Explain that you do not think it would be a good idea that you do that.
It would be much more healthy for her if she experienced this situation w/out you there.

Or you can always accept their invitation yet stay only a half hour due to this very reason.

If they are in tune w/their child's personality then either way should be okay.
Anonymous
Anonymous wrote:I think you should tell them that while you would very much like to attend, you feel as if their daughter may cling to you the entire time due to her awkwardness around others she may not know too well.

Explain that you do not think it would be a good idea that you do that.
It would be much more healthy for her if she experienced this situation w/out you there.

Or you can always accept their invitation yet stay only a half hour due to this very reason.

If they are in tune w/their child's personality then either way should be okay.


+1

Anonymous
I think not attending would be good, but you don't want to offend them. I also worry if you leave early, with the child be upset? That might not go over well. May be arriving late would be preferable? Not sure
Anonymous
Thanks. Makes sense. I will talk to MB tonight.
Anonymous
This is so weird. I've been with the same family for 9 years. You are over thinking this. Go to the party.
Anonymous
I would just be honest. Tell MB that you are touched that she thought to invite you to the family party, but that you worry the baby will not want to cuddle with the grandmas and their feelings might get hurt if the little one clings to you. And that you think it would be best for the dynamics of her extended family if you don't go.

I think it is very thoughtful of you to consider everyone's feelings. I don't think you are overthinking it, but people tell me I overthink things too.
Anonymous
Here is an idea. Go with another kid. Maybe if she sees you paying attention to another child other than her she won't b as clingy.
Anonymous
I think you will regret not going. The first birthday is special.
Anonymous
I as a nanny nave always had mini celebrations with my charges for their birthdays and never go to parties that occur after hours unless it has been a child that I no longer nanny for and want to visit. Parents that push this or insist you come or even say they will rearrange things are rude. They need to understand that you already spend 45+ hours per week with their kid and have a life any only 2 days off to do other things and see other kids that are in your very own family.

The fact that they even said they could make other arrangements sounds like they want you to work. And even if this isn't the intention it will end up happening.

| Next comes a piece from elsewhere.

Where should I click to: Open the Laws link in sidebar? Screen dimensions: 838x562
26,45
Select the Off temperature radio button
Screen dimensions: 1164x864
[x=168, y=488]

I had one family that did something like this to me. The party was occurring on a Friday evening after my shift. Both sets of GPs had already been in town the whole week and staying in the house so I'd already been dealing with them all week though they were good about staying out of the way. However that Friday I'd spent every second of downtime wrapping presents and helping decorate (didn't mind at all I love decorating) and then close to 5 one of the gp began insisting I stay for the bday dinner and to meet family if never met before etc. she even started mentioning how I'd miss my charges face when opening presents. People wouldn't arrive until 6 and I needed to run errands. I ended up feeling so guilty but in hindsight she should feel guilty. I was dog tired and had been there since 7 am and commuted 45 minutes every day. The party probably wouldn't end until after 8/9.

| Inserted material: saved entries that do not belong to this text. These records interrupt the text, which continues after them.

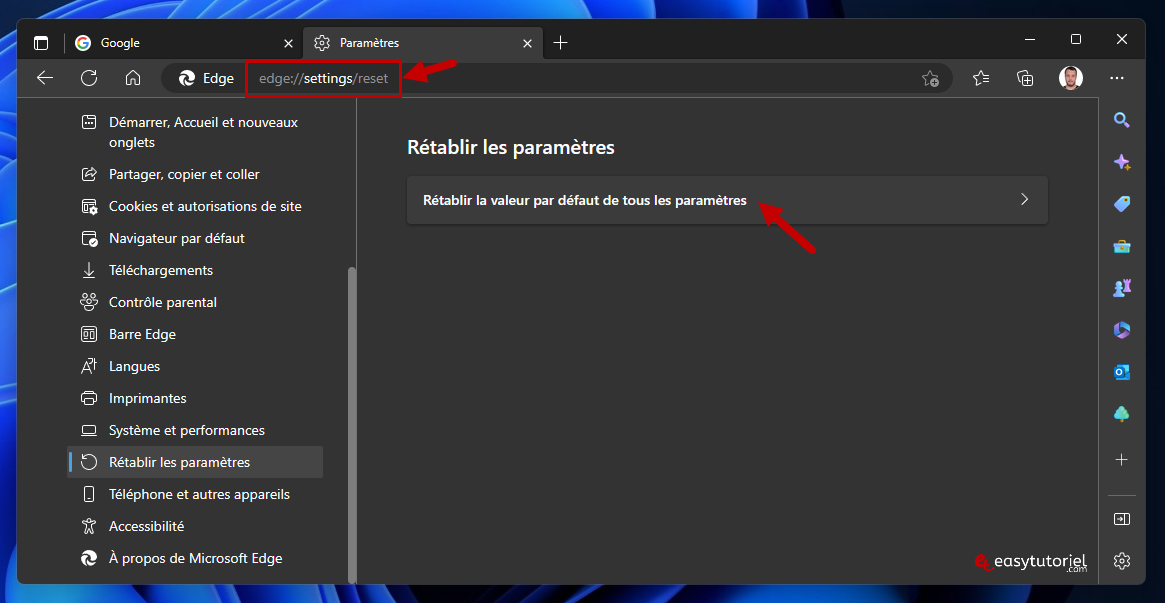The image size is (1165, 603).
Task: Add a site with sidebar plus button
Action: click(x=1122, y=460)
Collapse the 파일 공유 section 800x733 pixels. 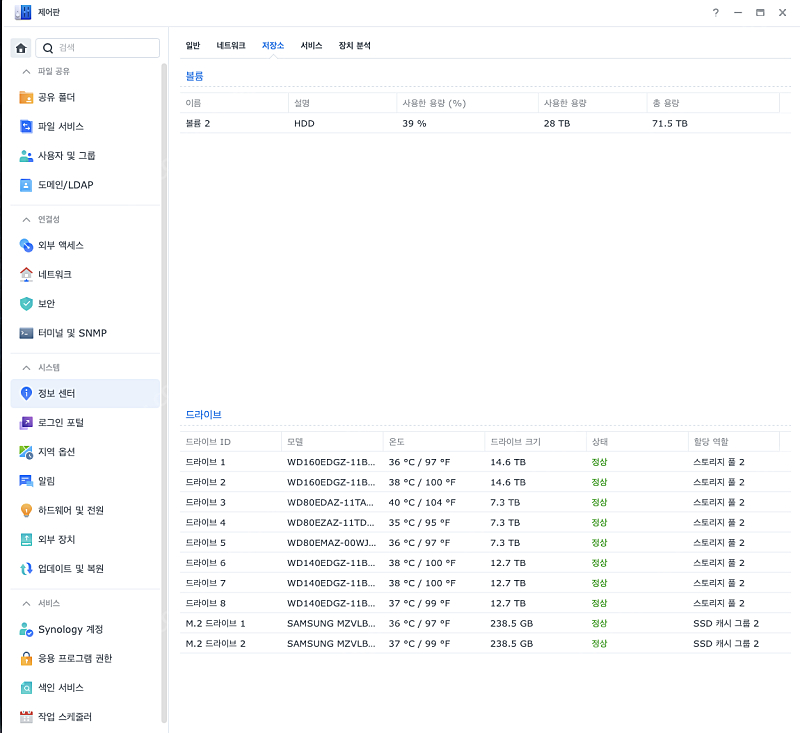pos(45,70)
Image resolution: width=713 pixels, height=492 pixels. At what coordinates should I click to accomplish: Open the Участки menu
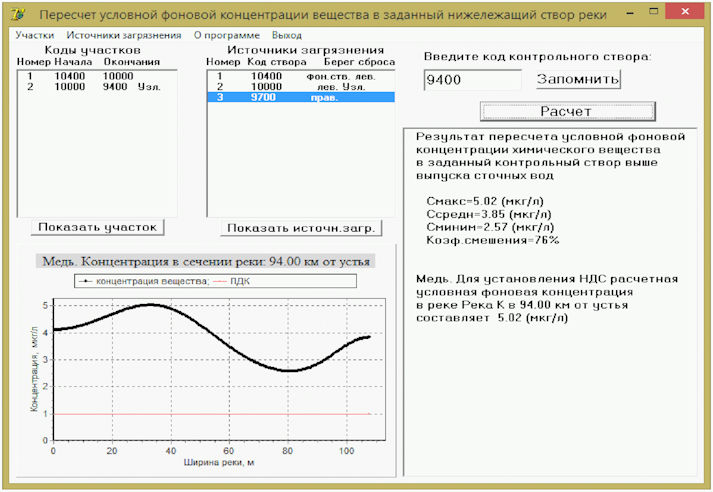click(35, 35)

I now have a rule in myself that if I just can't make it I just can't make it and say so and stick to it. I went to one party and I ended slicing came and passing out pizza the hole time.

No thank you
Anonymous
Pp here lol please excuse the many typos

*whole time
* I'd not if

Etc
Anonymous
I think you nannies are strange. The kids always want me at their birthday parties and would be so hurt if I didn't attend. Yes it's a job and maybe you're off at 5pm but really are you a robot? You don't want to be there? Maybe you're in the wrong type of work.